Факир был трезв, но фокус не удался

Дабы вернуть широкой публике интерес к поэтическим чтениям, Серебренников придумал целый синтез искусств: музыканты играют, художники рисуют, красивые артисты читают стихи с пюпитра, а поэты сидят в зале и охреневают




Поэзию в Политехническом музее встречали стоя – с этого начался закрывающий фестиваль "Территория" вечер "100 минут поэзии", с помощью которого Кирилл Серебренников пытался вернуть широкой публике интерес к поэтическим чтениям. Широкая публика на вечер, билеты на который невозможно было купить в театральных кассах, сходила, отдав должное гламуру на сцене соответствующим количеством гламура в фойе. Спасло ли это русскую поэзию? Скорее, наоборот.

В последние десятилетия поэзия у нас оказалась на таком же примерно положении, как современный танец – она есть, и неплохая, но знают об этом десятки, а интересуются – единицы. Поэтические вечера проходят по замкнутому кругу давно известных клубных площадок. Поэтому задача устроителей поэтического вечера в Политехническом была более чем благородна: сделать из поэзии событие, которым она была еще полвека назад, вытащить ее на авансцену Политехнического музея, где в 1960-е годы люди плакали, слушая Вознесенского, Ахмадулину и Евтушенко, как за бугром в это время плакали на концертах "битлов".

Кирилл Серебренников придумал под это дело целый синтез искусств: музыканты играют, художники рисуют, красивые молодые артисты читают стихи с пюпитра, а поэты сидят в зале и охреневают от того, какую красоту можно сделать из их непритязательных виршей. И не только потому, что все должно быть красиво, а еще и потому, что поэзии для целей "красиво", по мнению режиссера, явно недостаточно – как либретто недостаточно само по себе, без оперы, и синопсис ничто без готового фильма Скорсезе к нему. И не потому, что поэзия плохая, а потому, что широкий зритель приходит не за ней, а за шоу с фокусами; без фокусов он уже ни стихи, ни показ мод, ни спектакля никакого смотреть не будет.

По части фокусов Серебренников – Дэвид Копперфильд от театра. Достаточно взглянуть, с какой виртуозностью он достает из рукава Андрея Вознесенского и торжественно вводит его в зал под видеохронику с вечеров в Политехническом в шестидесятых – так что зал встает и критический градус пафоса достигается моментально. Далее пафосу остается только зашкаливать – когда на сцену выходит Анатолий Белый и начинает, эротически порыкивая, со мхатовскими интонациями читать стихи Дмитрия Плахова. Театральное чтение, со всей красотой и экраном с рисующимися прямо на месте картинками, оборачивается морем фальши – явно незапланированный эффект. И эту претензию можно предъявить практически каждому из выступавших актеров, если не считать Елену Морозову, нашедшую верную лирическую интонацию для поэзии Яшки Казановой, да Псоя Короленко, устроившего из чтения Шиша Брянского настоящее поэтическое шоу.
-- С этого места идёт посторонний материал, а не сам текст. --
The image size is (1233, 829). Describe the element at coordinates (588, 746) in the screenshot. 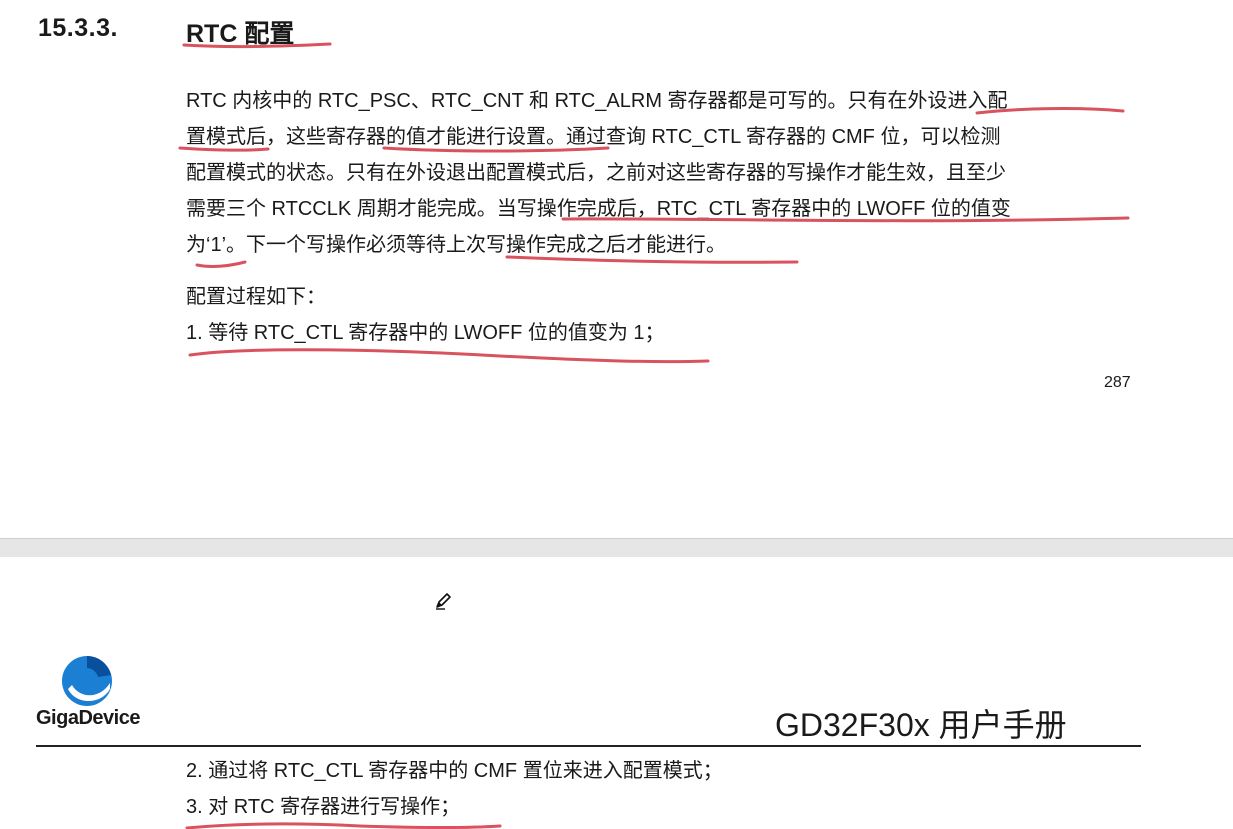

I see `header-rule` at that location.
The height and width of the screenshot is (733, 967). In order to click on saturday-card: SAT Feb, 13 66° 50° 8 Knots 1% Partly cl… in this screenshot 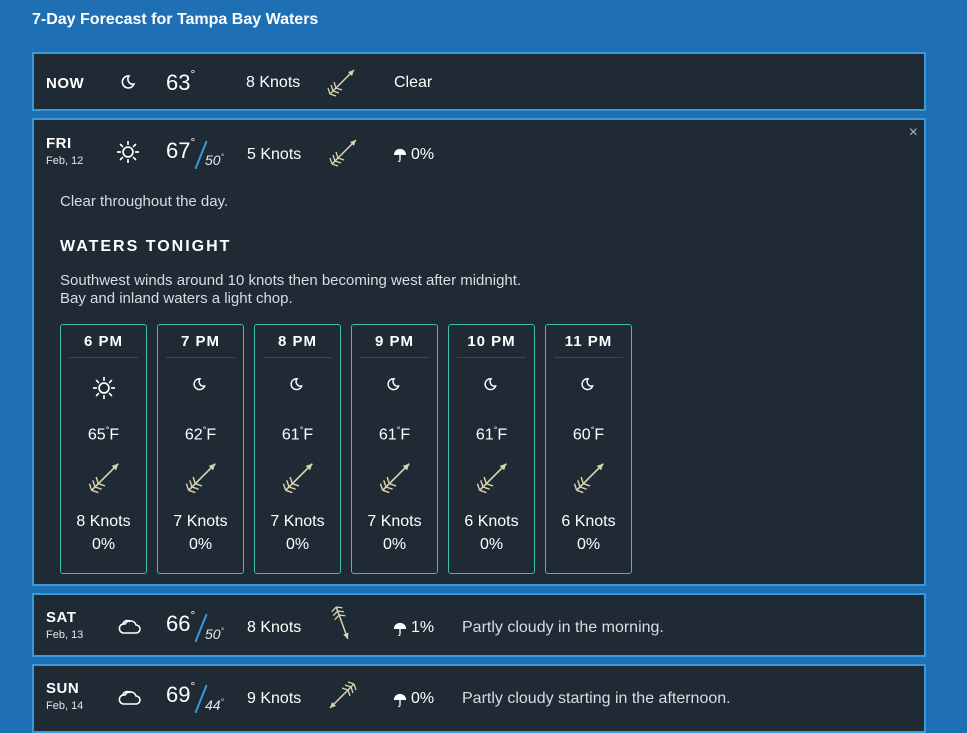, I will do `click(479, 625)`.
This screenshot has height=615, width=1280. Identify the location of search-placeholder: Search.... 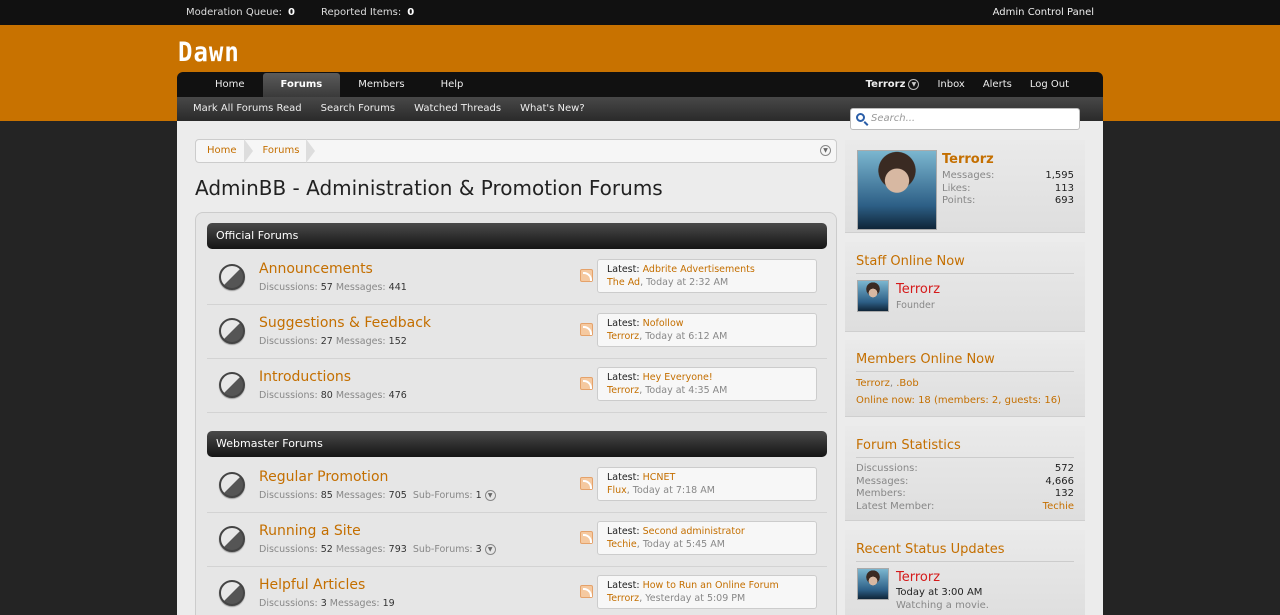
(894, 118).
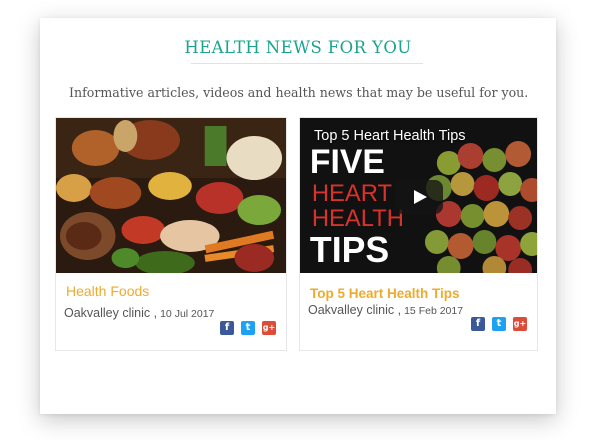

Серебренникова невозможно обвинить в том, что он не умеет устраивать шоу или заставляет публику скучать: из всей русской традиции лучше всего он выучил, как монтировать аттракционы. Но откуда ему знать, что новая русская поэзия вобрала в себя все достижения пресловутой "новой искренности", что поэзия сейчас более, чем когда-либо, неотделима от личной истории и личной судьбы? Не про это же он ставил, потому что и задачи такой – поставить – не было. А откуда его актерам знать, что поэзия имеет свои законы чтения, что она строится не на рассказанной истории, как театральный текст, а на звучании, на сочетании согласных и гласных, что ее звуковые и ритмические законы нерушимы, и, чем ее играть – лучше пропеть, как сделал это Псой Короленко?

Забавно, что зрители четко поделились на обиженных поклонников поэзии и восторженных поклонников актеров. При этом первые не оценили актерской игры, вторые не восхитились стихами. Искусства не синтезировались, и обещанного прорыва поэзии на широкую сцену не произошло. Скорее наоборот – не удивительно, если после такого опыта поэзия вернется обратно в хорошо обжитый подвал, а театральные зрители будут любоваться на актеров в более привычном для них антураже. Означает ли это, что вернуть чтение стихов в масштабах Политехнического музея невозможно вообще? Наверное, задача сегодня состоит даже не в этом, а в обживании уже имеющихся площадок, в том числе онлайновых. Означает ли это, что современная поэзия будет жить столько же, сколько современные поэты? Нет, пока ее центром является, как и пятьдесят, и двести лет назад судьба человека – то, что со сцены любого музея просто так не показать.